|
iptables output filter dropping packets before correct routing decision is made
Hi,
This is a question/observation/discussion regarding when routing decisions are made in a context of multiple routing tables, iptables "mangling" and filtering.
My experience (as shown below) indicates that routing decisions based on rules using "fwmark" take place after the OUPUT Filter is traversed and that this is at odds with the documentation which suggests that a second and final routing decision takes place between OUTPUT Mangle and OUTPUT Filter. If anyone is knowledgeable about this subject I would be very interested in your point of view.

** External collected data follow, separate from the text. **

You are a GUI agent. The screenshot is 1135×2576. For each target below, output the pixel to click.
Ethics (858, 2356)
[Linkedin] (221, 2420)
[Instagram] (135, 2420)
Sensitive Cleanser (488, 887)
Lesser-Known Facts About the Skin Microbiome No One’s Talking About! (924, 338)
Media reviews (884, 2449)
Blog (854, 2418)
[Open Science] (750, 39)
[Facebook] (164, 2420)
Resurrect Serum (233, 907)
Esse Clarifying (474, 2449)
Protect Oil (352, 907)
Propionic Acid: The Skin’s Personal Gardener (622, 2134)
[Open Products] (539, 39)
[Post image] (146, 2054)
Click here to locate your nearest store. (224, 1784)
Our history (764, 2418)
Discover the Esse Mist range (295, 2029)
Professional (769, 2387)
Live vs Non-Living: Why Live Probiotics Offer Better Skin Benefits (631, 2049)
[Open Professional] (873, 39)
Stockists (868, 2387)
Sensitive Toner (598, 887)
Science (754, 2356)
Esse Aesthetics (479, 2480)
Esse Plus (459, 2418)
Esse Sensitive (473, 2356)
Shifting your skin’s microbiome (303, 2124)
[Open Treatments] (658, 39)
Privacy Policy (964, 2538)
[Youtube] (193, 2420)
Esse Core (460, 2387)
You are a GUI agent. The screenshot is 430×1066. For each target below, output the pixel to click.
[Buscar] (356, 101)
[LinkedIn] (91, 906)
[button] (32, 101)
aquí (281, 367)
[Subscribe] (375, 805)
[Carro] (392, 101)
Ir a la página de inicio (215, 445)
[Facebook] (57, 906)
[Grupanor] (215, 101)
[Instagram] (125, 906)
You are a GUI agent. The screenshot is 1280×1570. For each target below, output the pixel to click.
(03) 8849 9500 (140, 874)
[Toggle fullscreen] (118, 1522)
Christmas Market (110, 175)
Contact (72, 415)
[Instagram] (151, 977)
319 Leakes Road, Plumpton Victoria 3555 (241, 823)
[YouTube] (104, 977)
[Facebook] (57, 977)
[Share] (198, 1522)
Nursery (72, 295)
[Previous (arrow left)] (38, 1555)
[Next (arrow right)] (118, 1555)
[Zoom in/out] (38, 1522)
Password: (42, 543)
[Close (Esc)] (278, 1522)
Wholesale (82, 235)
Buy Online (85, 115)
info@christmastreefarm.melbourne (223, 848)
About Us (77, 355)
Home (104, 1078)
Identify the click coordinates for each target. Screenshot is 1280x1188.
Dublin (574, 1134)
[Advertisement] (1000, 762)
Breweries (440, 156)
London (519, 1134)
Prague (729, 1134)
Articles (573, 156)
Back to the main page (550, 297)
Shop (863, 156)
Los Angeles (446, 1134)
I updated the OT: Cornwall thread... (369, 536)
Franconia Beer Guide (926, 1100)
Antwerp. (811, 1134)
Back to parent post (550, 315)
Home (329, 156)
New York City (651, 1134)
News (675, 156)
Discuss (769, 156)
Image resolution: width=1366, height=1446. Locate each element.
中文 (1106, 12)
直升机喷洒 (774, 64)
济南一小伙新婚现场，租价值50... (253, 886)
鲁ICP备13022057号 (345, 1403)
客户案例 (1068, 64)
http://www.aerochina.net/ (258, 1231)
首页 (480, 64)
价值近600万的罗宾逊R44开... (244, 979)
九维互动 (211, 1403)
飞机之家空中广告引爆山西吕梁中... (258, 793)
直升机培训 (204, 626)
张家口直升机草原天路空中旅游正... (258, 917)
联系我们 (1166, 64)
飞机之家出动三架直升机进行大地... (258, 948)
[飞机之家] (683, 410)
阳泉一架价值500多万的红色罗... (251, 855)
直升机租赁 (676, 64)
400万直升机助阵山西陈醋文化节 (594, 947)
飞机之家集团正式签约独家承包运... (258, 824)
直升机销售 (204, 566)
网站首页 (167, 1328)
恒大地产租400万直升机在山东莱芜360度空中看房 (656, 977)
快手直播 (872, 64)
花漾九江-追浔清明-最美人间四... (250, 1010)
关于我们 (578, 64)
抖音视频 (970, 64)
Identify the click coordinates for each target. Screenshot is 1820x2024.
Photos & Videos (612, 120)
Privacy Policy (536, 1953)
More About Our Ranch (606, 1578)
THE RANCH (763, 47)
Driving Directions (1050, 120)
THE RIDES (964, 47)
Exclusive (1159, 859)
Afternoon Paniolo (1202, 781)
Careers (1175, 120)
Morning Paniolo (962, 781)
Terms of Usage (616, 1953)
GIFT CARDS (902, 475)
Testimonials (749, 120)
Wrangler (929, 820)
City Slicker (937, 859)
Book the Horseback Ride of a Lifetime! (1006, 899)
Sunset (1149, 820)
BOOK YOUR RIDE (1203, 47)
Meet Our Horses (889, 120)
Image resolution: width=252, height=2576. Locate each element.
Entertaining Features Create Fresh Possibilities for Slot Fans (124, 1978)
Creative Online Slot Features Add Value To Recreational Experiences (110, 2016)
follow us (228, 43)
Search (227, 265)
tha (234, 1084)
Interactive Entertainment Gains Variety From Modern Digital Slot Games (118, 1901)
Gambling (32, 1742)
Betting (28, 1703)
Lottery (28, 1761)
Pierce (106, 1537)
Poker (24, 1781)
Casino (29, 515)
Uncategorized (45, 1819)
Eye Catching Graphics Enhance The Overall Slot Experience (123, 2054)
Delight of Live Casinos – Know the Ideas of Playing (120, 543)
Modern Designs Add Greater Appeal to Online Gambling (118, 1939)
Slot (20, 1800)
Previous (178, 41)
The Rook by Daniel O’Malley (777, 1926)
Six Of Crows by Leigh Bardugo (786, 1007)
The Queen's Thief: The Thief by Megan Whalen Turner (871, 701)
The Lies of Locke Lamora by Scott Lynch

I am using iptables and the Policy Routing Database to make locally generated packets use a different default route to that specified in table "main". Whilst this works, I find that filter rules specified in the OUTPUT table block some packets which I believe should not be blocked. My understanding of routing decisions for locally generated packets is:
1) Routing decision No 1.
2) mangle OUTPUT.
3) nat OUTPUT.
4) Routing decision No 2.
5) filter OUTPUT.
...
My setup is as follows:
# Use CONNTRACK to mark New locally generated connections.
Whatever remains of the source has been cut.